Re: Advice about using SIMD extensions

Daniel Berlin <dberlin@xxxxxxxxxxx> · Thu, 24 Feb 2005 11:43:23 -0500

On Thu, 2005-02-24 at 13:48 +0100, Brian Budge wrote:
> Daniel -
> 
> Yeah, that's what I meant... but wouldn't optimal scheduling be nice ;)
> 
> I've been noticing this on a pentium4 (which it seemed was also what
> Richard was using).
> 
> It seems like SSE would be a pretty widely used target, and that's why
> I was surprised
> to get slowdowns on even simple vector additions/multiplies/etc...
> when mixed with other code.  If I ran very contrived examples, things
> ran very fast, but as soon as I put my library into an application, I
> noticed that things were slower, despite some things being calculated
> 4 times as fast.
> 
> It seems that you must use the intrinsics the same way that you'd
> write the assembly in order to get decent results.

You shouldn't have to.
The whole advantage of the intrinsics is that they are scheduled :).

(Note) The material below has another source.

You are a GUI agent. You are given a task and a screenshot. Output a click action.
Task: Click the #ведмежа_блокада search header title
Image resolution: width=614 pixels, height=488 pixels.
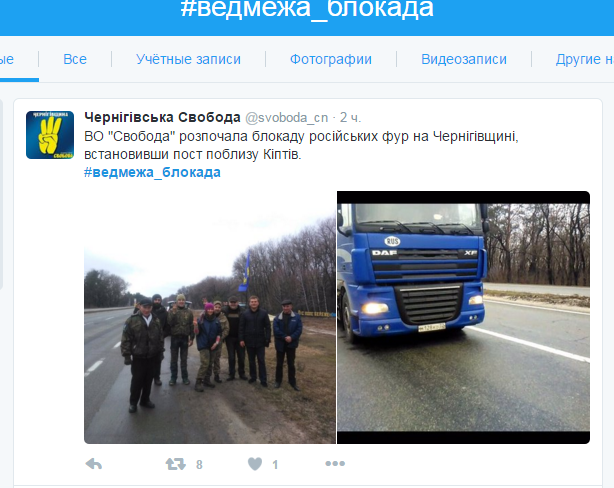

Anyway, looking at the scheduler descriptions, i don't see the p4
including any sort of vector scheduling.

The athlon description looks like it does.
Try -mcpu=k8 and see if it is any better.

I should note that AFAIK, Intel's compiler doesn't actually do
scheduling for the pentium4 anymore, because it wasn't worth it.  Maybe
that doesn't apply to vector instructions (or maybe the person who told
me this was wrong).